There were no significant differences in adverse events with or without dilation,
but interestingly, the choice of tract dilation technique also influenced early adverse
event rates. Use of a needle-knife and a mechanical dilator had the highest adverse
event rate (18.8%), significantly higher than coaxial electrocautery (4.7%) and procedures
performed without tract dilation (1.8%). Importantly, performing EUS-CDS without tract
dilation was associated with the lowest adverse event rate, without compromising technical
or clinical success. These results highlight the importance of device selection and
support a move to safer, more controlled dilation techniques such as coaxial electrocautery
or even dilation-free approaches, when technically feasible.
Notably, our observed technical success rate (97.0%) and clinical success rate (97.5%)
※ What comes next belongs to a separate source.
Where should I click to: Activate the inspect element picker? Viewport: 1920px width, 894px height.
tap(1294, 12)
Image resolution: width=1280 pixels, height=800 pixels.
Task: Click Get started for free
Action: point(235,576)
are slightly higher than those typically reported in studies of primary EUS-CDS (∼90–95%).[4]
[8]
[9] These findings emphasize that, when performed by experienced endoscopists, primary
EUS-CDS can achieve excellent outcomes.
More importantly, the early adverse event rate in our study was 4.9%, substantially
lower than the ∼10 to 15% reported in many prior series.[4]
[8]
[9] This improvement likely reflects the evolution of procedural techniques, including
the use of FV scopes, minimal or no tract dilation, and careful patient selection
at our center. Notably, there were no procedure-related deaths, and most adverse events
were classified as mild or moderate in severity, further underscoring the safety of
this approach.
This study is subject to several limitations. Primarily, it was a retrospective single-center
analysis, which may limit the generalizability of the results. Second, although the
procedures were performed by experienced endoscopists, variations in operator technique
could have influenced the outcomes. Third, due to the relatively low number of adverse
events, the statistical power for detecting associations with some variables may have
been limited.
Conclusion
In conclusion, our findings indicate that the use of an OV EUS scope is an independent
risk factor for early adverse events in EUS-CDS, and that the method of tract dilation
significantly influences the rate of early adverse events. These results highlight
the importance of procedural planning and suggest that using an FV EUS scope and the
selection of an appropriate dilation technique, or the decision to avoid dilation
when feasible, may lead to improved safety in EUS-CDS. Appropriate patient selection
is also crucial, as careful evaluation of anatomical and clinical factors, such as
the presence of severe ascites, can help reduce the risk of early adverse events.
These findings support the preferential use of FV EUS scope when available and advise
against traditional needle-knife dilation in favor of safer alternatives, such as
no tract dilation. Finally, prospective studies and multicenter data are warranted
to validate these risk factors and further refine best practices in primary EUS-CDS.